**TEXT EXCERPT**
Another important embodiment is the use of particles of solid acid-precursor with particles of an inert masking material other than another solid acid-precursor. The masking material will be termed “inert” if it is not dissolved by the formation-dissolving agent (or by other later-injected fluids or by formation fluids) for a time longer than the time during which the formation dissolving fluid is actively dissolving the formation. The masking material will be termed “permanently inert” if it is not dissolved by the formation dissolving agent (or by other later-injected fluids or by formation fluids) for a time at least as long as the fracture is useful (for example is part of an injection or production flow path), without remediation. The term “inert” will be used here to mean both “inert” and “permanently inert” unless specified otherwise. The masked, unreacted, localities are truly pillars if they extend entirely across the width of the resulting fracture. This is the case as long as not all of the mask has dissolved and some is trapped between the fracture faces or if the fracture faces move toward one another after the mask is gone but the mask had already resulted in less reaction of the fracture faces where the mask had been located. If most or all of the mask dissolves but the fracture faces do not move toward one another after the mask dissolves (the motion has already occurred), the portion of the fracture face where the mask had been is narrower than portions that had not been masked, but that portion still contributes to the flow path. Whether an inert or permanently inert material is used depends upon many factors, including but not limited to the costs and availability of masking materials, how hard or soft the formation is, how hard or soft the masking material is, and the likelihood of fines migration.

There are a number of particle shapes that are used in the invention for inert materials, for example, but not limited to beads, fibers, platelets or ribbons, and other shapes. Particle sizes may be uniform or may be broadly heterogeneous. Mixtures of shapes and sizes may be used. Mixtures of inert particles and permanently inert particles may be used.

In one embodiment, particularly useful for creating supporting pillars in carbonates, pillars used to support an open etched fracture are created by pumping soft deformable particles in a retarded acid. These deformable particles become a masking agent as the fracture closes upon them. The masking material covers a portion of the fracture faces and prevents the acid from reacting with this portion of the fracture faces. The un-reacted fracture faces create a small pillar that is capable of holding open the etched fracture. The open area of the fracture is nearly infinitely conductive.

In one embodiment, placement of the masking material is achieved early in the etching process or even before the etching process begins. If the acid (or formation dissolving agent) begins to react before the masking takes place or is completed then the effectiveness of the final masking process may be reduced and the open etched width may be reduced because some of the dissolution agent has been consumed in more uniform removal of some of the rock during the initial dissolution. Therefore, placement of the masking material with a relatively unreactive dissolution agent, such as a highly retarded acid, or an acid that is generated in-situ (e.g. delayed) may be advantageous. Placement of the mask before dissolution may not always be necessary; for example, it may not be necessary in the near wellbore region of a fracture where the fracture could contact a large excess of acid during a fracturing operation. Some dissolution may occur before the placement of the mask, but some dissolution must occur after the placement of the mask.

**WHAT TO DO**
[a] From the text on masking materials, list every factor named as affecting whether an inert or a permanently inert material is used.
[b] Reproduce a portion of the text on masking materials word for word, starting with the words "In one embodiment, particularly" and ending after the words "nearly infinitely conductive.".

[A set of records]

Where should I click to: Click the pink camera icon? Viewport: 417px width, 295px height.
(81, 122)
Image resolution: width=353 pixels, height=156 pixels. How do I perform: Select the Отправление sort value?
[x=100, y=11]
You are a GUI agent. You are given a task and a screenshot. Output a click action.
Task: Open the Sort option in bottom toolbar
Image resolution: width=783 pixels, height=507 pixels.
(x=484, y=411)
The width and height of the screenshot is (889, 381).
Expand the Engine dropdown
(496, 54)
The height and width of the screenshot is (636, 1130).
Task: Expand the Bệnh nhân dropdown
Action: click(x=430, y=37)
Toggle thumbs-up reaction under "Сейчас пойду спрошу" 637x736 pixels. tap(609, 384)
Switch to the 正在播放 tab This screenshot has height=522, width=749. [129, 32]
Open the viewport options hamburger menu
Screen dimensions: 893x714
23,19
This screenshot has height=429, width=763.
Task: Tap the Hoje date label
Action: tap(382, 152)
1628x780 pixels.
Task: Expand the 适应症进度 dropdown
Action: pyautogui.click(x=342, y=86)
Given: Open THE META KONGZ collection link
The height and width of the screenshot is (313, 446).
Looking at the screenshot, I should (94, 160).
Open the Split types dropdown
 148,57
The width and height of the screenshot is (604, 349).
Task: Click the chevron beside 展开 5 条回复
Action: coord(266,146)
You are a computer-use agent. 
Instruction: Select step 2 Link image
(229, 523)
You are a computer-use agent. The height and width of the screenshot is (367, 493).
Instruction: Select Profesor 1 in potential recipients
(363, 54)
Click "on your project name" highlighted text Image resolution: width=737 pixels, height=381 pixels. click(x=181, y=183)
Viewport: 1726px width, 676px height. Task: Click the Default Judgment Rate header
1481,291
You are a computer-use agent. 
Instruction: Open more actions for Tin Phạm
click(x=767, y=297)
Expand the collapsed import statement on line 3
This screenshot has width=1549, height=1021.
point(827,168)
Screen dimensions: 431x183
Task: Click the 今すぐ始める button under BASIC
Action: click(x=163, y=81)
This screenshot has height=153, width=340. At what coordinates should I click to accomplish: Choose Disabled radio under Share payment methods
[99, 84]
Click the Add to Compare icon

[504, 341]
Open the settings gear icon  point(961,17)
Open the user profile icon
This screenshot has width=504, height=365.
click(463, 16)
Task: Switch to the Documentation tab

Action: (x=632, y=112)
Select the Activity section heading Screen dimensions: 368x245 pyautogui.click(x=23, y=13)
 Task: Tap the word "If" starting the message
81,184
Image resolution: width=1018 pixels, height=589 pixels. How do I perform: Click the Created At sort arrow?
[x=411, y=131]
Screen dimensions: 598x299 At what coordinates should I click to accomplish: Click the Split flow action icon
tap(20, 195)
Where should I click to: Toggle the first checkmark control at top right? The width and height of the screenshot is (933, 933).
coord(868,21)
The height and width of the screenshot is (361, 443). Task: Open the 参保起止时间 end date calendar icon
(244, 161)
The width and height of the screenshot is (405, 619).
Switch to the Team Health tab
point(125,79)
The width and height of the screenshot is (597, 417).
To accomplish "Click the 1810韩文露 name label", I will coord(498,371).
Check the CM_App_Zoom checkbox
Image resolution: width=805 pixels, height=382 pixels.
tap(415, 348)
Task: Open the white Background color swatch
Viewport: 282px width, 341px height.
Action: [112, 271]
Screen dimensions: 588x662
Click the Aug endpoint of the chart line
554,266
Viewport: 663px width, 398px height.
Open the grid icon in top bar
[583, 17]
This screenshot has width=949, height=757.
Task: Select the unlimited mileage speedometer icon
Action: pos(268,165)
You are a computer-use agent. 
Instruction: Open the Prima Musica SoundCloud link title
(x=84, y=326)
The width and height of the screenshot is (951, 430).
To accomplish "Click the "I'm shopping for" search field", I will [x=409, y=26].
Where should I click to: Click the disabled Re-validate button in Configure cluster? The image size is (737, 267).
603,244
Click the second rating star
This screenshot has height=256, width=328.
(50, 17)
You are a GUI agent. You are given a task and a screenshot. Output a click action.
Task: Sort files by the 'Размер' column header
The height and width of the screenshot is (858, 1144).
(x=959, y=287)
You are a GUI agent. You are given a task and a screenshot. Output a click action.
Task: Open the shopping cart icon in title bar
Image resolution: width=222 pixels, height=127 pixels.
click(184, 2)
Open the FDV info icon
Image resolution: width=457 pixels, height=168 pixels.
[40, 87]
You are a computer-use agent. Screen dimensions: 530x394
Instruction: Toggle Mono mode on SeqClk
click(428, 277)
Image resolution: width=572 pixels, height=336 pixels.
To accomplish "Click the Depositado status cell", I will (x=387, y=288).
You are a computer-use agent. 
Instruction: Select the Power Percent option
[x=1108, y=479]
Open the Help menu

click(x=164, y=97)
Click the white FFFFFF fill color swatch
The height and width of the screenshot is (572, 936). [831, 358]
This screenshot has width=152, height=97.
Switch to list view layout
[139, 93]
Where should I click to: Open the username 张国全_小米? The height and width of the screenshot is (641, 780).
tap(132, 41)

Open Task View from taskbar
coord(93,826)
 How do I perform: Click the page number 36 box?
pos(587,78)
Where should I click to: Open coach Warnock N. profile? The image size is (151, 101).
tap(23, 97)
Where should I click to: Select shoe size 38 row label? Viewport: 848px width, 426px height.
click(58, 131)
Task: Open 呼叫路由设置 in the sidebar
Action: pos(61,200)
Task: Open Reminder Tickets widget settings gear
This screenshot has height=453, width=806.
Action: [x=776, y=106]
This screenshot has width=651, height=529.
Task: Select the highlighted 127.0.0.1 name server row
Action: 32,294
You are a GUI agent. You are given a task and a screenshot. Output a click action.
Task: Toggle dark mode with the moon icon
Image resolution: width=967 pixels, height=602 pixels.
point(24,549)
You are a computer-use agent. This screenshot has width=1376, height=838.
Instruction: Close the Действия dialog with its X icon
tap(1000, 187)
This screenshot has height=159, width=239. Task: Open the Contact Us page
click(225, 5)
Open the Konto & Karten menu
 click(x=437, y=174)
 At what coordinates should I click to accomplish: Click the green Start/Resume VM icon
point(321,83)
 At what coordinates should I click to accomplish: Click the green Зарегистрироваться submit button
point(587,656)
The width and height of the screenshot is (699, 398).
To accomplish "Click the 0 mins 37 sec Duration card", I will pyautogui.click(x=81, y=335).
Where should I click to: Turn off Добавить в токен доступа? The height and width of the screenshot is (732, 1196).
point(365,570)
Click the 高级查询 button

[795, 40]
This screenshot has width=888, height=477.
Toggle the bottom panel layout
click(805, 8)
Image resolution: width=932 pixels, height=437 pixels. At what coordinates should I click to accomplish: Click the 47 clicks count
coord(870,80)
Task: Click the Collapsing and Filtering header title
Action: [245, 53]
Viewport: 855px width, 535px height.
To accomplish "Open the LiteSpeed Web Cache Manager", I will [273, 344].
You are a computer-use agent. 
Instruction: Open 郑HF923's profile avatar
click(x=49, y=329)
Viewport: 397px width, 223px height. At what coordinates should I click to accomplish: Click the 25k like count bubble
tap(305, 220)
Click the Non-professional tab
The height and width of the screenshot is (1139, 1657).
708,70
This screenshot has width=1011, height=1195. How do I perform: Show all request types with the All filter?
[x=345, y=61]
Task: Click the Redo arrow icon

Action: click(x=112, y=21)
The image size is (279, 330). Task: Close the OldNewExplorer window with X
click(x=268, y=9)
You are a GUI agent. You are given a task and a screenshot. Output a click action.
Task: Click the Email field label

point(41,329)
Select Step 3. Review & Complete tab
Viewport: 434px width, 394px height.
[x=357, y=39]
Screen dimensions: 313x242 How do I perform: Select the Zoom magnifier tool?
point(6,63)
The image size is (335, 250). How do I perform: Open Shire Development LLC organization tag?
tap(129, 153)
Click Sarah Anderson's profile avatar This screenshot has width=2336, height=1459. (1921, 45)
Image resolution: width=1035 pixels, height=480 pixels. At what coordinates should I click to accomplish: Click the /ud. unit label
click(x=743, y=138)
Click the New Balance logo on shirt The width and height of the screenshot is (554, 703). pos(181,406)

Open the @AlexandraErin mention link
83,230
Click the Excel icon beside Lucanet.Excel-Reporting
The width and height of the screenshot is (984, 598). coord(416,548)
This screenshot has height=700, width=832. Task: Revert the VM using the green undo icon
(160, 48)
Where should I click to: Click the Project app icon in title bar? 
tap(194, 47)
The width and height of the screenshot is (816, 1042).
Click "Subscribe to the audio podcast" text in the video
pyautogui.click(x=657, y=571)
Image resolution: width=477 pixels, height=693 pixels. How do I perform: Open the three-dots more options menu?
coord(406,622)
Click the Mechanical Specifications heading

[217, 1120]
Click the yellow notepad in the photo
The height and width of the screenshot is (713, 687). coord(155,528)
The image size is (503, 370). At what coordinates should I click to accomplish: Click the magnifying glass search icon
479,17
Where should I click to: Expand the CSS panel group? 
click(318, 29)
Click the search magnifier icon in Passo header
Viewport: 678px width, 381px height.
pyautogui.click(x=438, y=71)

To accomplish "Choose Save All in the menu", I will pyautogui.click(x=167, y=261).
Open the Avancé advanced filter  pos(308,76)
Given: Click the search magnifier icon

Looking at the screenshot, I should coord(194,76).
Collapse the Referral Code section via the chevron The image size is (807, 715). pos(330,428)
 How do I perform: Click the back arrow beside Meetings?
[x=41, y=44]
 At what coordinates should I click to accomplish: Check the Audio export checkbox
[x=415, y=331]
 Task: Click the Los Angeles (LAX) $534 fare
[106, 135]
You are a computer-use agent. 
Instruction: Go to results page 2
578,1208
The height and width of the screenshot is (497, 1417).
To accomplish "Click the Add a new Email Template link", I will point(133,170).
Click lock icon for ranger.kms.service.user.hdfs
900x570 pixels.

**RESPONSES TO THE TASKS**
[a]
- The costs and availability of masking materials
- How hard or soft the formation is
- How hard or soft the masking material is
- The likelihood of fines migration

[b]
In one embodiment, particularly useful for creating supporting pillars in carbonates, pillars used to support an open etched fracture are created by pumping soft deformable particles in a retarded acid. These deformable particles become a masking agent as the fracture closes upon them. The masking material covers a portion of the fracture faces and prevents the acid from reacting with this portion of the fracture faces. The un-reacted fracture faces create a small pillar that is capable of holding open the etched fracture. The open area of the fracture is nearly infinitely conductive.